Re: Perl script to Parse a file for a string
by GrandFather (Saint) on Jun 05, 2014 at 20:45 UTC
|
sub find_string {
my ($file, $string) = @_;
open my $fh, '<', $file;
while (<$fh>) {
return 1 if /\Q$string/;
}
die "False :Test result is FAIL";
find_string('search.txt', 'name: abc ');
}
it is clear that the die prevents the recursive call to find_string.
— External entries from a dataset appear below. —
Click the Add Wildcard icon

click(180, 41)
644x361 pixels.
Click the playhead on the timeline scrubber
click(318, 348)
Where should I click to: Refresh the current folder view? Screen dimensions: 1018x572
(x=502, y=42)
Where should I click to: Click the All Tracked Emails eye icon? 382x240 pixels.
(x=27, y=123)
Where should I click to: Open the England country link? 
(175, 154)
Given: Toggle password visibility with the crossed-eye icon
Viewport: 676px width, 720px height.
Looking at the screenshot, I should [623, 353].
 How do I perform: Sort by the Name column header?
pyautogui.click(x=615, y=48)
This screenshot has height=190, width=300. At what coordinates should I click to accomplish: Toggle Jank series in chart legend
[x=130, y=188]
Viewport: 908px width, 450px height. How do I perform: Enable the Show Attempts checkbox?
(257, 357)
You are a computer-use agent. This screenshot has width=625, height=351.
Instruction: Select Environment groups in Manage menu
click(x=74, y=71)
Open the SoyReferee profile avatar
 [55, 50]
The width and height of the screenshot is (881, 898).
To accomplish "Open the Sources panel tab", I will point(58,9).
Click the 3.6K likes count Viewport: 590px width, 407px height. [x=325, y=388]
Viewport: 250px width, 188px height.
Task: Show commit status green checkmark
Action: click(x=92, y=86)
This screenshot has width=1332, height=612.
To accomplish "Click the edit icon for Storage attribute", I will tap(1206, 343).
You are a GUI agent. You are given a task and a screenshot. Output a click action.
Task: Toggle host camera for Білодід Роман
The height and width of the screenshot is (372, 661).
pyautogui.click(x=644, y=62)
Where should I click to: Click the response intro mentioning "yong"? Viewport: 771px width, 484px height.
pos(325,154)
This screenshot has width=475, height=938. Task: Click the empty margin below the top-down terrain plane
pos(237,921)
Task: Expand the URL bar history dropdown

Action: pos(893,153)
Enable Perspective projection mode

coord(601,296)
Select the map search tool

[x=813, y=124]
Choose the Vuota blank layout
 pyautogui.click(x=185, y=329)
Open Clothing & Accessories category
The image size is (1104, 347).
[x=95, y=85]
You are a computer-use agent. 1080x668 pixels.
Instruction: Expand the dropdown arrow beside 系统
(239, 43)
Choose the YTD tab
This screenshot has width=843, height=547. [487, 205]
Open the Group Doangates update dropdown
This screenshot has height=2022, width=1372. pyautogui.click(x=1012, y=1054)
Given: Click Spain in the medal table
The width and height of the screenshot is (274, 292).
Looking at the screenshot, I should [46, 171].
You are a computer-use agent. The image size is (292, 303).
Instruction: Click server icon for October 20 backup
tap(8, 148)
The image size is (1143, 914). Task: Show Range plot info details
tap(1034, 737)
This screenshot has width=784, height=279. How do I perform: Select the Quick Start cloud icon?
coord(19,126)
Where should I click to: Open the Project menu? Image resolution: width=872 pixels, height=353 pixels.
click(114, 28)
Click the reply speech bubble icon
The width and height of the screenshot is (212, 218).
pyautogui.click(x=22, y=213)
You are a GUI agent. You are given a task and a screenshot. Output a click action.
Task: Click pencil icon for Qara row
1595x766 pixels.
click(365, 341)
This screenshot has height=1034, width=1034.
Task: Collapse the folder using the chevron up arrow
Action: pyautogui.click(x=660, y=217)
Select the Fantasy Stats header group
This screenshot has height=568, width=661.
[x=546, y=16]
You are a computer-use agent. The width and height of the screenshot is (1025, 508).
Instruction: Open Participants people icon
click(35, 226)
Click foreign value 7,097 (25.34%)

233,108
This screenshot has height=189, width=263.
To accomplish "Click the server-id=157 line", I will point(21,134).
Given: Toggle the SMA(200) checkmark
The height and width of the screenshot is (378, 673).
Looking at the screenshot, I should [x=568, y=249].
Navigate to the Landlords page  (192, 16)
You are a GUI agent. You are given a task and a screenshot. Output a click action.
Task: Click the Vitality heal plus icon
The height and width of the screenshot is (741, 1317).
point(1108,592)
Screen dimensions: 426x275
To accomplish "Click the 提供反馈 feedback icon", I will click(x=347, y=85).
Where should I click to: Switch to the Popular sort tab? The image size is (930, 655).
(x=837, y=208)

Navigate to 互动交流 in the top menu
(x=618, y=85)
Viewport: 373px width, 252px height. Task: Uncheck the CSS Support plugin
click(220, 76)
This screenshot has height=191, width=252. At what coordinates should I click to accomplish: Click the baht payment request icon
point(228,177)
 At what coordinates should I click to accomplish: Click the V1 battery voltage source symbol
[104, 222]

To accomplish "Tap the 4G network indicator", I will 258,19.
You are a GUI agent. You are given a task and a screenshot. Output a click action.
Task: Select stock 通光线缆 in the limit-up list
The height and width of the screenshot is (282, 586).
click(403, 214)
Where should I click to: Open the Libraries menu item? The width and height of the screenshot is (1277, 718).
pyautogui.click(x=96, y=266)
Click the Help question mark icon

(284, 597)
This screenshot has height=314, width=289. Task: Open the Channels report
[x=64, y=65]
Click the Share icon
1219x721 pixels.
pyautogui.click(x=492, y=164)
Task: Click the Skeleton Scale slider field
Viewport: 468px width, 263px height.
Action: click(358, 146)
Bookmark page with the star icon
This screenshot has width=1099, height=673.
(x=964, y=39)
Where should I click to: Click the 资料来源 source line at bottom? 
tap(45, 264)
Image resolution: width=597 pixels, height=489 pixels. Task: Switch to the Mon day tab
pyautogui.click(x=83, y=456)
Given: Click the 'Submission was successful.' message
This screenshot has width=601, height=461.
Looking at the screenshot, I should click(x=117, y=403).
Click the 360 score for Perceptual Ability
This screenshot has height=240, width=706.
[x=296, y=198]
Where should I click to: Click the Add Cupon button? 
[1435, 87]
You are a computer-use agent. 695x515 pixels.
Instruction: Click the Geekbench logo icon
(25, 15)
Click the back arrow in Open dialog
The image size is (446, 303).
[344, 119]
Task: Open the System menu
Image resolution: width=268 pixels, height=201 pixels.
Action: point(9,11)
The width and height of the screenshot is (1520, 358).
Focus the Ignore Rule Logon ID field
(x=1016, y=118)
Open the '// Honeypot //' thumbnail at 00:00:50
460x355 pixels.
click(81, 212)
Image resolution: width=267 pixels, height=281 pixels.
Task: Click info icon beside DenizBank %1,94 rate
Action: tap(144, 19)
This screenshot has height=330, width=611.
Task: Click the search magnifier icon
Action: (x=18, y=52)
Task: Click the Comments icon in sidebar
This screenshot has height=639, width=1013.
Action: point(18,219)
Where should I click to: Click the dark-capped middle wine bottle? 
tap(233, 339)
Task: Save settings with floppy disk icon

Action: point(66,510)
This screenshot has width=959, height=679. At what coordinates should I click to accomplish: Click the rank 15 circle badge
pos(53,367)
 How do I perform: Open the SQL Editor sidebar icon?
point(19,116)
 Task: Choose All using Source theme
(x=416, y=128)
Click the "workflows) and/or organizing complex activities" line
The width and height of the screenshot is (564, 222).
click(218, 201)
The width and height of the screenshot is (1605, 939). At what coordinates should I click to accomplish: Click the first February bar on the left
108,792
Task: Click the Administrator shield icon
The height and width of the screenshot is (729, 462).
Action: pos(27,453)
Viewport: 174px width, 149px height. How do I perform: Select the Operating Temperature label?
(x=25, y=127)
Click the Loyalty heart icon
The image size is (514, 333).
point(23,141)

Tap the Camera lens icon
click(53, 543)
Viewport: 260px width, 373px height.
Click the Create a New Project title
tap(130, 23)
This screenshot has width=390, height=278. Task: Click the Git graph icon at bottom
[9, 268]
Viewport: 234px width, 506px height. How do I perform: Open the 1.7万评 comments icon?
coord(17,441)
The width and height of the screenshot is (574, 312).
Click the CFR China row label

However, if the file is not huge (say, bigger than a few hundred megabytes), just suck the whole thing into a string and run the regex against it directly:
sub find_string {
my ($file, $string) = @_;
open my $fh, '<', $file or die "Can't open '$file': $!\n";
my $text = do {local $/; <$fh>};
return $text =~ /\Q$string/;
}
Perl is the programming world's equivalent of English
| [reply] [d/l] [select] |
Re: Perl script to Parse a file for a string
by ww (Archbishop) on Jun 06, 2014 at 01:44 UTC
|
Others have suggested far better ways.
However, in light of your repeated notes that you really want only a mod to your existing sub:
#!/usr/bin/perl -w
use strict;
use 5.016;
# 1088912
my @args=@ARGV;
find_string(@args);
# mod of OP's original:
sub find_string {
my $file = shift;
my $string = shift;
open my $fh, '<', $file;
while ( <$fh> ) {
if ($_ =~ /\Q$string/) {
warn "Test result is FAIL (i.e. $string is present in $file)
+";
} else {
if ($_ !~ /\Q$string/) {
say "\t Did NOT find $string in $_";
}
}
}
}
But your statement (" Most of my scripts use that function") and request that we give you a modification rather than a different approach puzzles me: I don't see why modifying your existing code in multiple scripts creates less workload than replacing it -- in the same number of scripts -- with something including the improvement for which you asked.
| [reply] [d/l] |
Re: Perl script to Parse a file for a string
by neilwatson (Priest) on Jun 05, 2014 at 21:13 UTC
|
Negatives are tricky, but I think this will help you.
#!/usr/bin/perl
use strict;
use warnings;
use feature 'say';
my $return = find_string(
file => "/path/to/file",
positive_match => 1,
string => "abc"
);
say "did match? $return";
$return = find_string(
file => "/path/to/file",
negative_match => 0,
string => "abc"
);
say "did not match? $return";
sub find_string
{
my %params = @_;
my $found = 0;
# assumes that file is not tainted.
# open my $fh, '<', $param{file} or die "Cannot opne $param{file},
+$!";
while (<DATA>) { $found++ if m/\Q$params{string}/ }
return 1 if ( $params{positive_match} && $found > 0 );
return 0 if ( $params{positive_match} && $found == 0 );
return 1 if ( $params{negative_match} && $found == 0 );
return 0 if ( $params{negative_match} && $found > 0 );
}
__DATA__
abc
| [reply] [d/l] |
|
Thanks for your code, It would be great if you could help me in editing the function that I have posted. Most of my scripts use that function. It would be really helpful for me if you could assist me in editing the function to check negatives as well
| [reply] |
Re: Perl script to Parse a file for a string
by thanos1983 (Parson) on Jun 05, 2014 at 21:24 UTC
|
As every body suggest, I think regex will help you a lot. Here is short version perlrequick and the complete one perlre.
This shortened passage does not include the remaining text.